Great love and great suffering bring us back to God, and I believe this is how Jesus himself walked humanity back to God. It is not just a path of resurrection rewards but a path that includes death and woundedness. (Tuesday)

If matter is inhabited by God, then matter is somehow eternal, and when the creed says, we believe in the “resurrection of the body,” it means our bodies too, not just Jesus’ body! As in him, so also in all of us. (Wednesday)

In the resurrection, the single physical body of Jesus moved beyond all limits of space and time into a new notion of physicality and light—which includes all of us in its embodiment. (Thursday)

Death and life are two sides of the same coin; you cannot have one without the other. Each time you surrender, each time you trust the dying, your faith is led to a deeper level and you discover a Larger Self underneath. (Friday)

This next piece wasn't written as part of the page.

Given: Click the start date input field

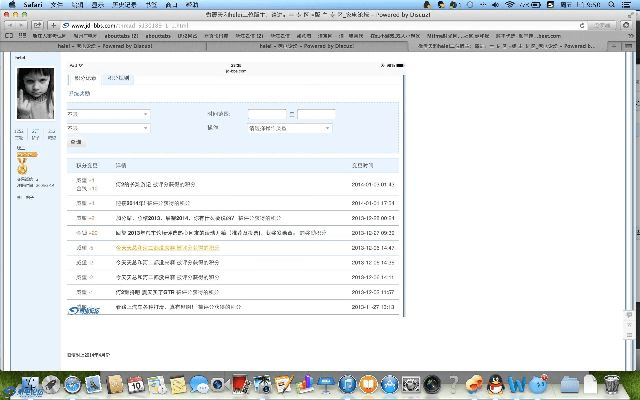Looking at the screenshot, I should pos(266,114).
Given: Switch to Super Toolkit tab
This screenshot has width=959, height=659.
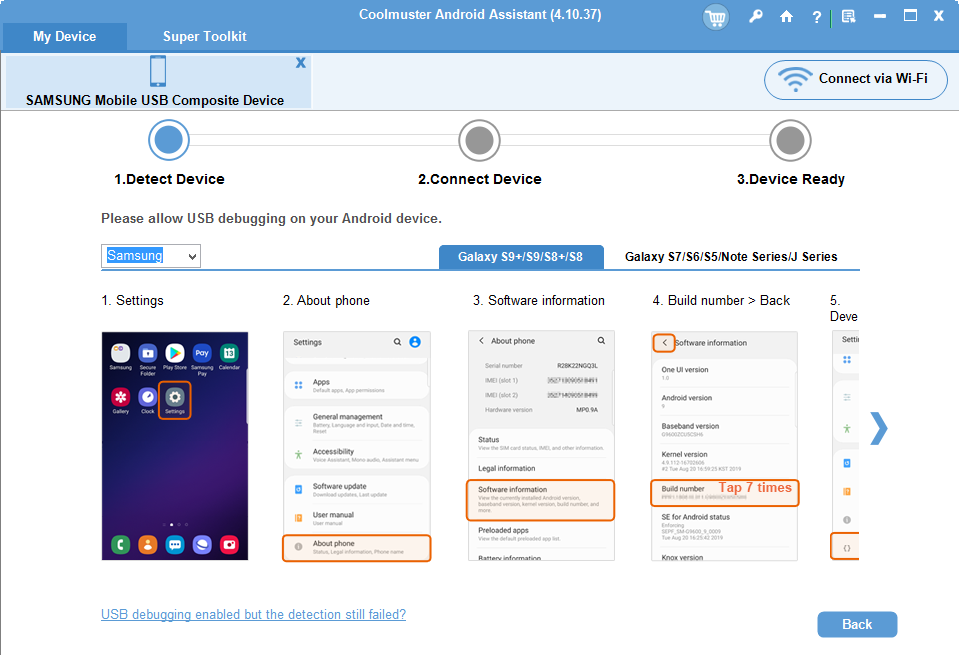Looking at the screenshot, I should pos(205,36).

Practice: Alive Again (A Song Today!)
This Easter week we’ve explored Jesus’ resurrection as an archetype of the universal pattern all life follows. In the midst of suffering, grief, or depression, it can be hard to remember that this, too, shall pass. While we can’t skip over or rush through pain to get to a happy ending, sometimes it helps to focus on resurrection. Can you recall a time when you came out the other side of a hard experience, a day when you suddenly felt free? Can you imagine joy and healing and actually feel it in your body?

From this space of hope and possibility, read aloud and listen to a choir sing this poem by e. e. cummings. Try whispering and shouting the words. Listen in stillness or while dancing. What is it like to be “alive again today”?

i thank You God for most this amazing
day:for the leaping greenly spirits of trees
and a blue true dream of sky;and for everything
which is natural which is infinite which is yes 

(i who have died am alive again today,
and this is the sun’s birthday;this is the birth
day of life and of love and wings:and of the gay
great happening illimitably earth) 

how should tasting touching hearing seeing
breathing any—lifted from the no
of all nothing—human merely being
doubt unimaginable You? 

(now the ears of my ears awake and
now the eyes of my eyes are opened) [1]

References:
[1] E. E. Cummings, “i thank You God for most this amazing,” COMPLETE POEMS: 1904-1962, ed. George James Firmage (Liveright Publishing Corporation: 1950, © 1978, 1991 by the Trustees for the E. E. Cummings Trust). Used by permission of Liveright Publishing Corporation. This selection may not be reproduced, stored in a retrieval system, or transmitted in any form or by any means without the prior written permission of the publisher.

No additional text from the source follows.